Les séances solennelles sont une chose, les séances hebdomadaires du jeudi après-midi une autre. Chaque trimestre, l’un des nôtres est élu directeur en exercice et préside aux séances. Yves Pouliquen accepta de l’être souvent. C’est un exercice comme un autre, sauf quand l’un de nous meurt et qu’il faut ressusciter sa vie. Le jeudi suivant, nous nous levons tous en mémoire de lui tandis que le directeur en exercice prononce son hommage. Pouliquen prononça ceux de Bertrand Poirot-Delpech, Jacqueline de Romilly, Jean Dutourd, Alain Decaux, Philippe Beaussant. Jean-Luc Marion prononça le sien, un jeudi particulièrement triste de février 2020.
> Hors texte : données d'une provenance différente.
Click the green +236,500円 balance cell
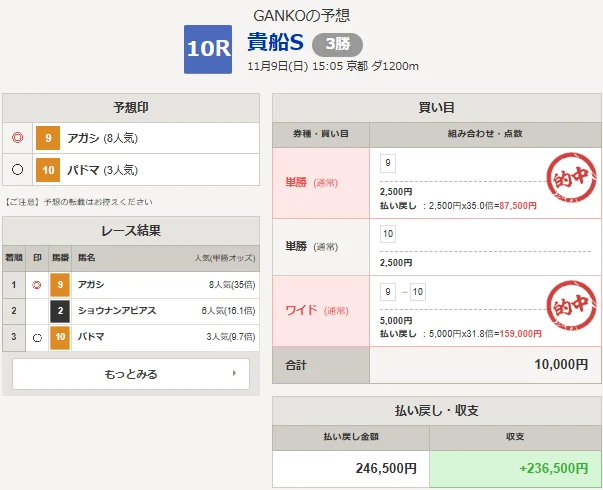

Les séances du jeudi après-midi sont une chose, les séances du jeudi matin une autre. Elle est la préférée de tous ceux qui y participent, c’est la « commission du Dictionnaire ». Nous nous réunissons de 9 heures 30 à 12 heures 30, salle Jacqueline de Romilly, et Pouliquen y fit une entrée spectaculaire : il arriva au mot « œil ». Plus rien dans la définition de l’édition précédente (la huitième depuis Richelieu) n’était juste, n’était vrai. Tout avait changé, et nous avions par bonheur, à la grande table ovale où j’étais assise à sa gauche, celui qui pouvait nous introduire au xxie siècle.

Il ne fit pas seulement partie de la commission du Dictionnaire mais de la commission administrative de l’Académie française, une charge lourde, de la commission administrative centrale de l'Institut de France et de la commission des œuvres sociales de l'Académie. Il ne négligeait pas non plus la commission du Grand Prix du roman et m’envoyait l’été de longs courriels où il me faisait part de ses avis sur les « romans de la rentrée ». Il avait coutume de lire tous les jours, tôt matin. Sa curiosité était immense, rassurante. Maintenant je pense à lui comme à un modèle.

C’est sous sa présidence que se constitua le comité de pilotage du projet numérique du Dictionnaire dont je parlais en commençant, constitué par Laurent Catach, consultant en édition numérique, qui travailla également pour Le Robert, Florence Monier, responsable du service du Dictionnaire, et Jean-Mathieu Pasqualini, directeur de cabinet du Secrétaire perpétuel. Projet mené à bien : les huit éditions depuis 1694 et la neuvième en cours sont désormais accessibles. Et puis, ce qui nous tient peut-être le plus à cœur est la création de cette rubrique consultable sur le site de l’Académie française, « Dire, ne pas dire », sous-titrée « du bon usage de la langue française », qui a ouvert grand les fenêtres d’un lieu réputé clos, nous a mis en relation avec des dizaines de milliers d’internautes et a tôt suscité un riche et surprenant dialogue, un échange fertile dont Yves Pouliquen se réjouissait. Il se réunissait fréquemment avec Patrick Vannier, responsable de la rubrique et du courrier, demandait régulièrement à ses confrères, souvent en vain, une chronique ou un billet d’humeur, et gagna la sympathie de l’éditeur Philippe Rey qui, à ce jour, a non seulement publié cinq volumes de Dire, ne pas dire, mais le premier volume de Bonheurs et surprises de la langue, rubrique annexe. Un ravissement qui peut vous délier de vos tristesses. Dans une de ses dernières préfaces, Pouliquen s’amuse à nous apprendre que le mot anglais glamour vient du mot français grimoire, qui apparaît au xiie siècle et signifie « livre de magie », mais s’écrit alors gramaire. Parce qu’on soupçonnait les livres de grammaire, tous rédigés en latin, inintelligibles au commun des mortels, de contenir des formules magiques…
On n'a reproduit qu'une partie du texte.